Kseniya Ryzhova and Tatyana Firov won a world championship as a part of the 4×400-meter relay team at the IAAF track championships in Moscow. The edged out the American and British teams for the gold. While on the medal stand, they kissed to protest their own country’s anti-gay propaganda laws.
This isn’t the first protest of Russia’s laws that penalize anyone for talking about homosexuality in front of children, but it’s the most visible one done by Russian athletes. U.S. runner Nick Symmonds dedicated his silver medal in the 800 meters to his gay friends back home, and Swedish high jumper Emma Green Tregaro painted her nails in a rainbow in honor of LGBT pride.
Russian pole-vaulting legend Yelena Isinbayva criticized Tregaro for her protest.
“We consider ourselves, like normal, standard people, we just live boys with women, girls with boys… it comes from the history,” Isinbayeva said.

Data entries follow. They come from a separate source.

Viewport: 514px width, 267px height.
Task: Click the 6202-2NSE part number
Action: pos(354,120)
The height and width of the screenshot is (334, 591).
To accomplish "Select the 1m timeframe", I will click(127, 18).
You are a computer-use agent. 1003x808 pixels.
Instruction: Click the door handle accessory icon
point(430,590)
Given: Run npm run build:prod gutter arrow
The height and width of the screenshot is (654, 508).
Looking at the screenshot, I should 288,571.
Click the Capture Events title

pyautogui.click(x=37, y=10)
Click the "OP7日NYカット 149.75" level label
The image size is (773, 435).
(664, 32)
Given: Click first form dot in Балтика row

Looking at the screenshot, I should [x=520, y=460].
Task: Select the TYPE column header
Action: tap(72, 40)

Later, she said her comments were misunderstood because English isn’t her first language. She regularly speaks English to reporters.
“But let me make it clear I respect the views of my fellow athletes, and let me state in the strongest terms that I am opposed to any discrimination against gay people on the grounds of their sexuality (which is against the Olympic charter).”

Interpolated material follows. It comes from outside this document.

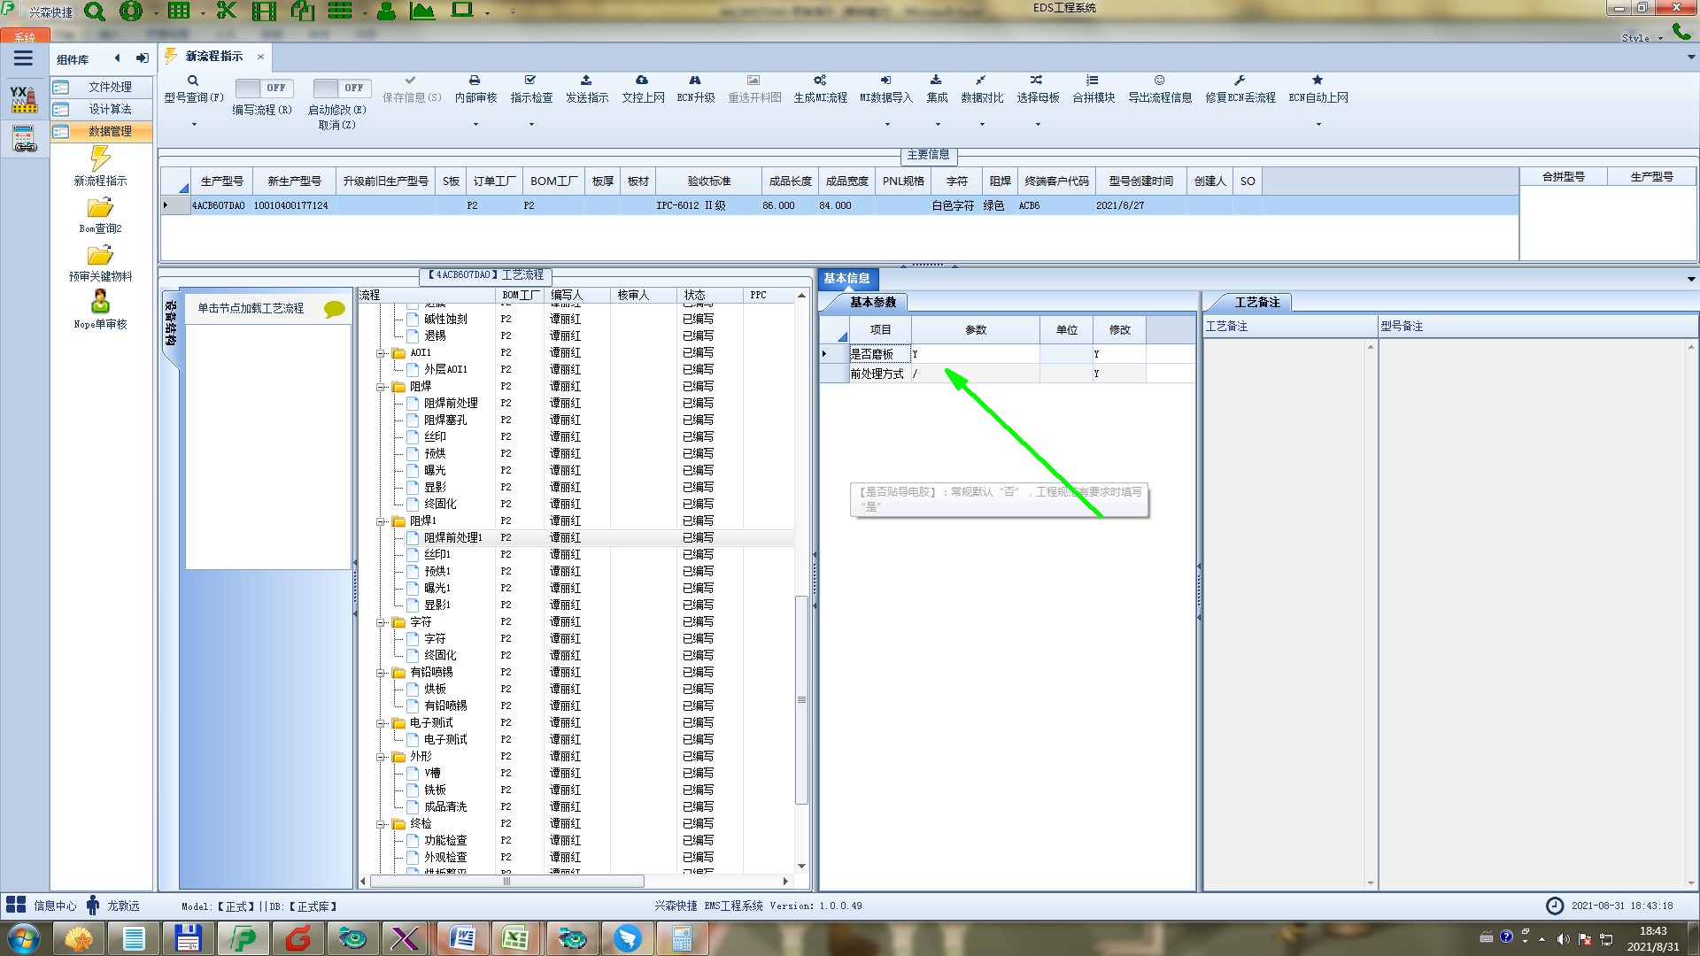1700x956 pixels.
Task: Collapse the 阻焊1 tree folder
Action: point(382,521)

The words spoken by Isinbayeva are not nearly as powerful as the protest of two young women kissing on the medal stand. One of the reasons many LGBT sports leaders are against a boycott of the upcoming Olympics in Sochi, Russia, is because more can be accomplished by LGBT athletes and their allies standing atop the medal stand with pride. Ryzhova and Firov put that idea into action in Moscow.